🤖 Multi‑Input ResShift Diffusion VFI
⚙️ Setup
Start by downloading the source code directly from GitHub.
git clone https://github.com/VicFonch/Multi-Input-Resshift-Diffusion-VFI.git
Create a conda environment and install all the requirements
conda create -n multi-input-resshift python=3.12
conda activate multi-input-resshift
pip install -r requirements.txt
Note: Make sure your system is compatible with CUDA 12.4. If not, install CuPy according to your current CUDA version.
🚀 Inference Example
import os
from PIL import Image
import numpy as np
import matplotlib.pyplot as plt
from torchvision.transforms import Compose, ToTensor, Resize, Normalize
from utils.utils import denorm
from model.hub import MultiInputResShiftHub
model = MultiInputResShiftHub.from_pretrained("vfontech/Multiple-Input-Resshift-VFI")

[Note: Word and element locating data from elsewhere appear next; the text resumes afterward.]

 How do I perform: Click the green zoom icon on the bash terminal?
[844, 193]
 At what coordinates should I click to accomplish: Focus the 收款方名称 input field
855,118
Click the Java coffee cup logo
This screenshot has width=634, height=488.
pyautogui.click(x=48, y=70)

model.requires_grad_(False).cuda().eval()
img0_path = r"_data\example_images\frame1.png"
img2_path = r"_data\example_images\frame3.png"
mean = std = [0.5]*3
transforms = Compose([
Resize((256, 448)),
ToTensor(),
Normalize(mean=mean, std=std),
])
img0 = transforms(Image.open(img0_path).convert("RGB")).unsqueeze(0).cuda()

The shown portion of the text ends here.